(Collected data)
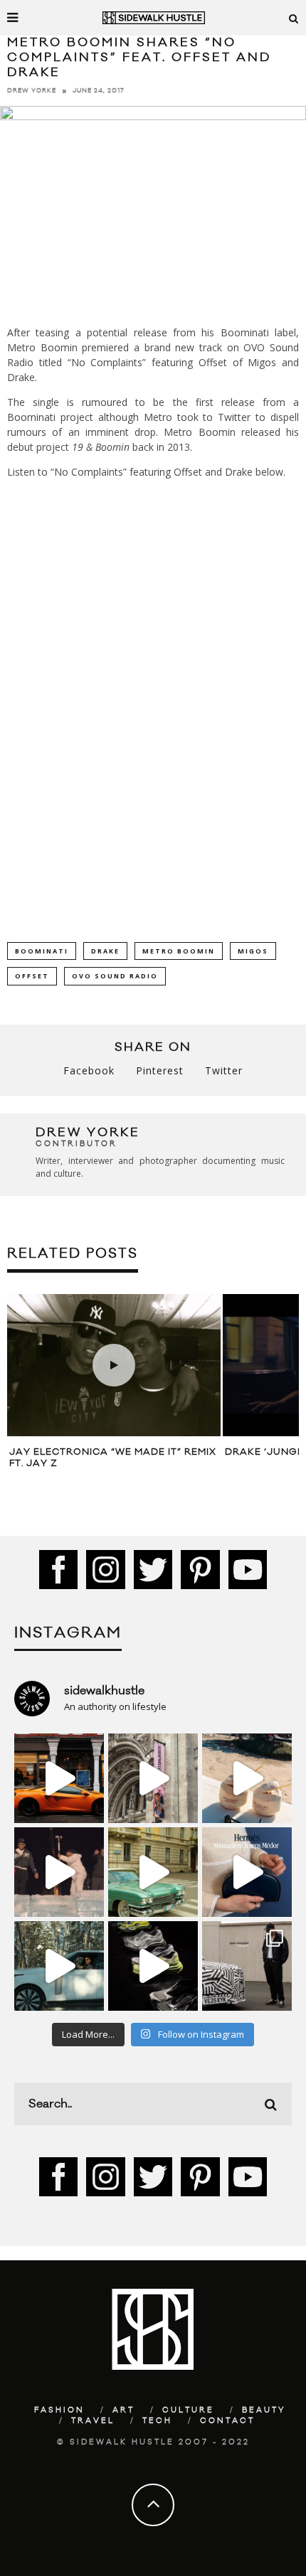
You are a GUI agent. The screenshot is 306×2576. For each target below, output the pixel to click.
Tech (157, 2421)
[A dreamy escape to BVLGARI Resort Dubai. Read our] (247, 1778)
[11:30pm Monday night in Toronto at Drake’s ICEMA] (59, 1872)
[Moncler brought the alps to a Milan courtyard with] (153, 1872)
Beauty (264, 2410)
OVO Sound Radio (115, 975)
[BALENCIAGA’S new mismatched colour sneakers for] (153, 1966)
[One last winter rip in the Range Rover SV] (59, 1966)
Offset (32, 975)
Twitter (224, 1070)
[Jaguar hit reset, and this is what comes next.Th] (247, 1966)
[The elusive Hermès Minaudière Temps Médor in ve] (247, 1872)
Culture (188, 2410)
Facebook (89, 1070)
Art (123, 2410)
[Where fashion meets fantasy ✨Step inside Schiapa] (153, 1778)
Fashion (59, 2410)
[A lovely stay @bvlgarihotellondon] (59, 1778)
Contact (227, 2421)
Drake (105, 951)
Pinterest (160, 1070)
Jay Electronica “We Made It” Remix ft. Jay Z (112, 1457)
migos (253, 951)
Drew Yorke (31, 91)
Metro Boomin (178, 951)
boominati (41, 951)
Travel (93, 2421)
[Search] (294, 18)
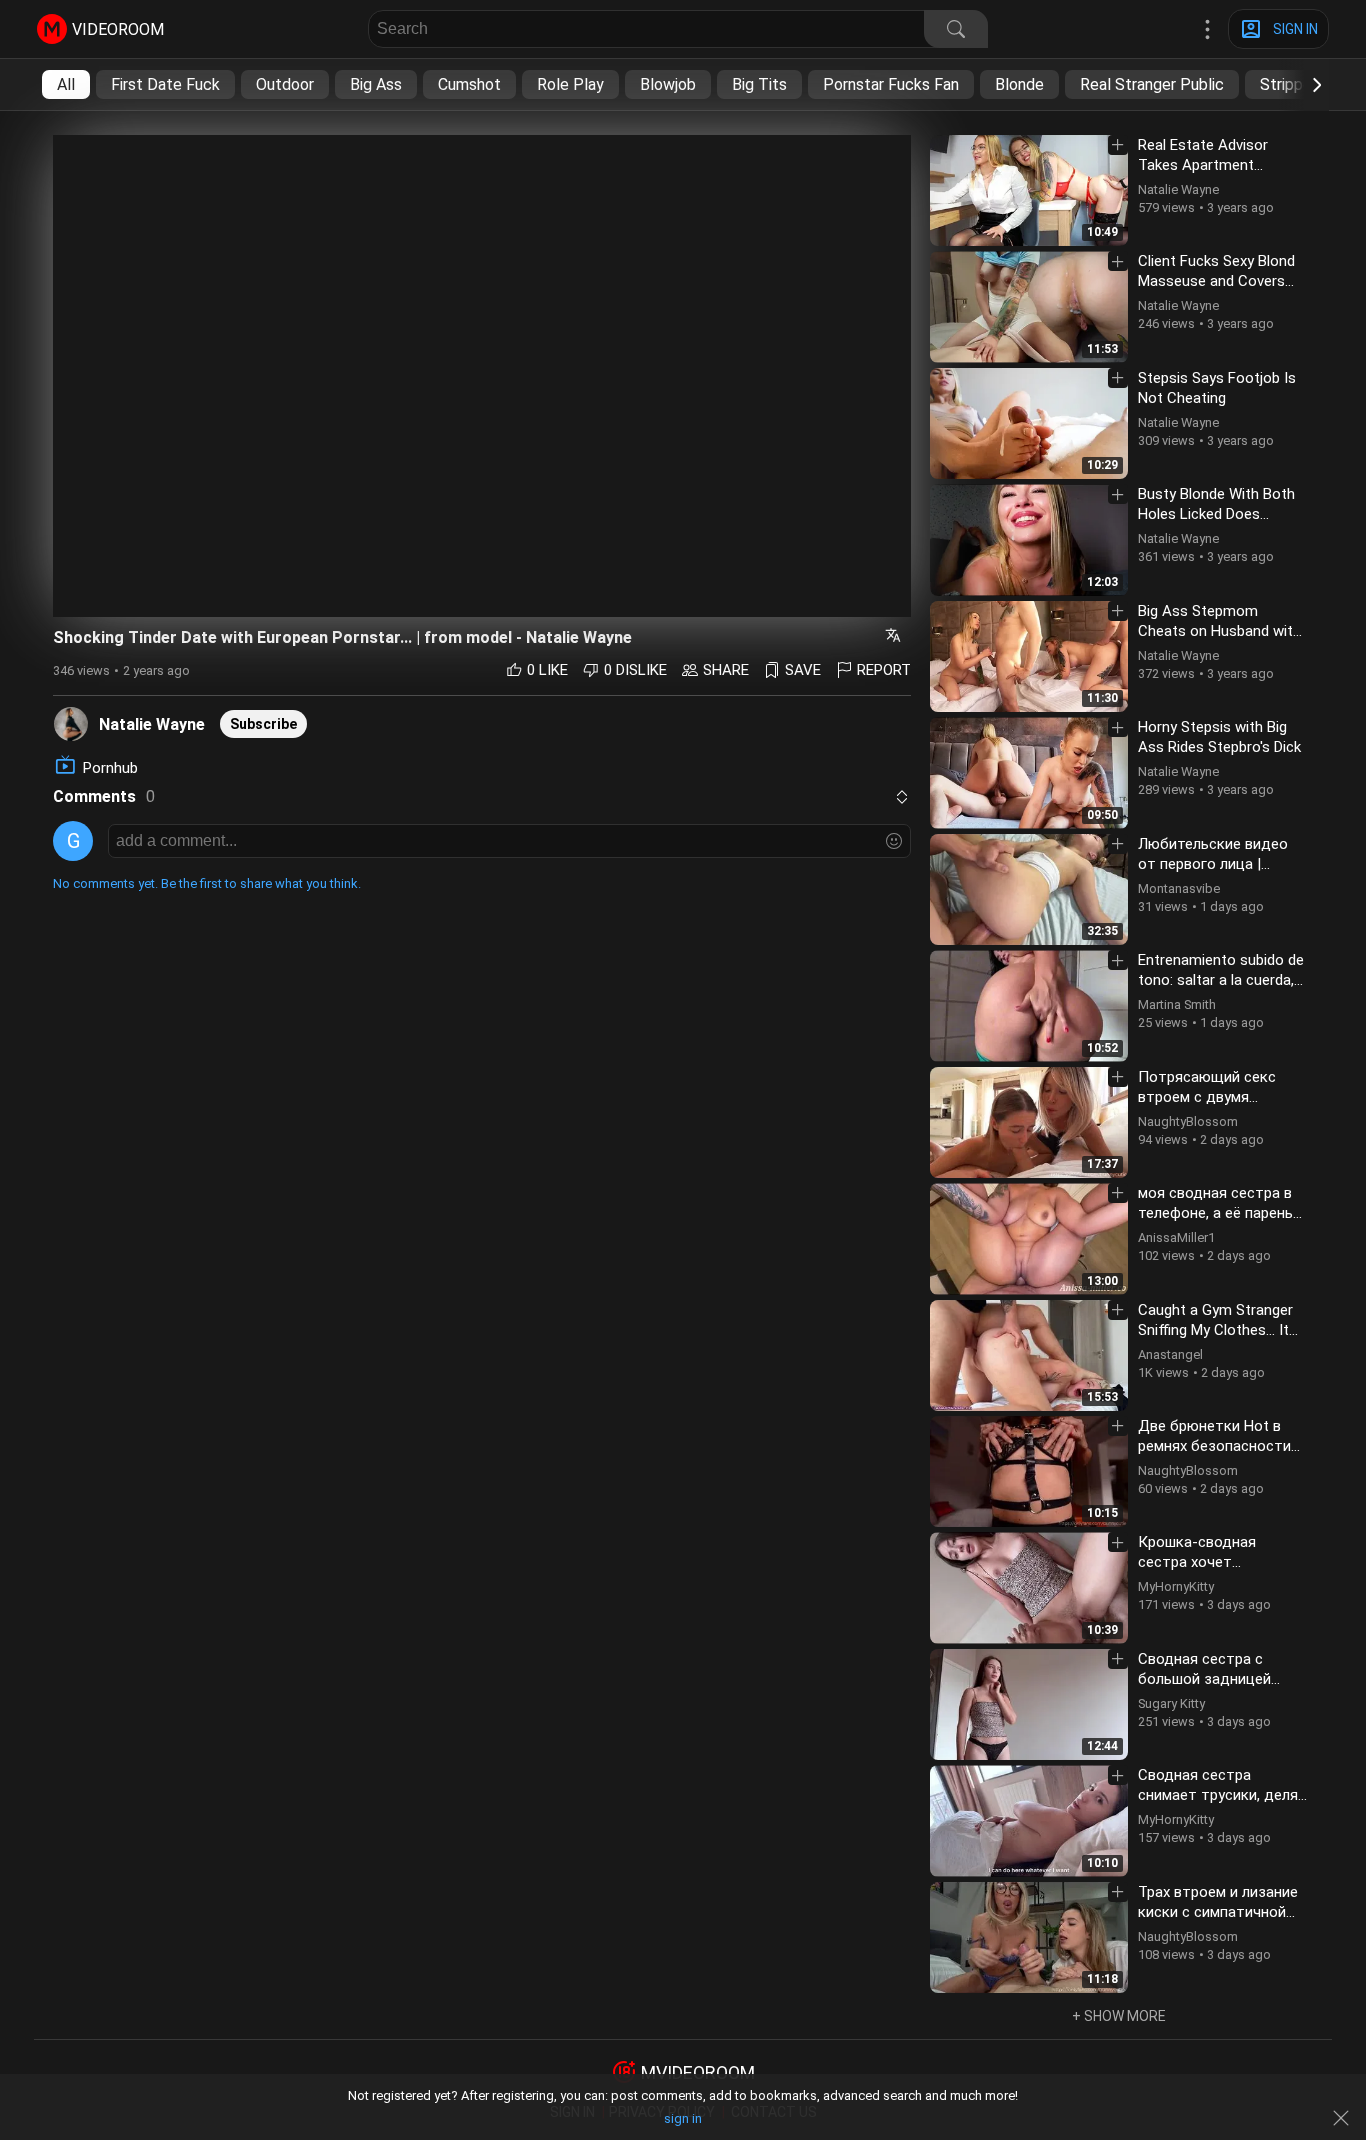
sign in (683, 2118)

PROBLEM DETAILS
Output the entries exactly as they appear, with no pictures included.

TASK RESPONSE
You are a GUI agent. The screenshot is 306×2576. For each target below, output the pixel to click.
Tech (157, 2421)
[A dreamy escape to BVLGARI Resort Dubai. Read our] (247, 1778)
[11:30pm Monday night in Toronto at Drake’s ICEMA] (59, 1872)
[Moncler brought the alps to a Milan courtyard with] (153, 1872)
Beauty (264, 2410)
OVO Sound Radio (115, 975)
[BALENCIAGA’S new mismatched colour sneakers for] (153, 1966)
[One last winter rip in the Range Rover SV] (59, 1966)
Offset (32, 975)
Twitter (224, 1070)
[Jaguar hit reset, and this is what comes next.Th] (247, 1966)
[The elusive Hermès Minaudière Temps Médor in ve] (247, 1872)
Culture (188, 2410)
Facebook (89, 1070)
Art (123, 2410)
[Where fashion meets fantasy ✨Step inside Schiapa] (153, 1778)
Fashion (59, 2410)
[A lovely stay @bvlgarihotellondon] (59, 1778)
Contact (227, 2421)
Drake (105, 951)
Pinterest (160, 1070)
Jay Electronica “We Made It” Remix ft. Jay Z (112, 1457)
migos (253, 951)
Drew Yorke (31, 91)
Metro Boomin (178, 951)
boominati (41, 951)
Travel (93, 2421)
[Search] (294, 18)
sign in (683, 2118)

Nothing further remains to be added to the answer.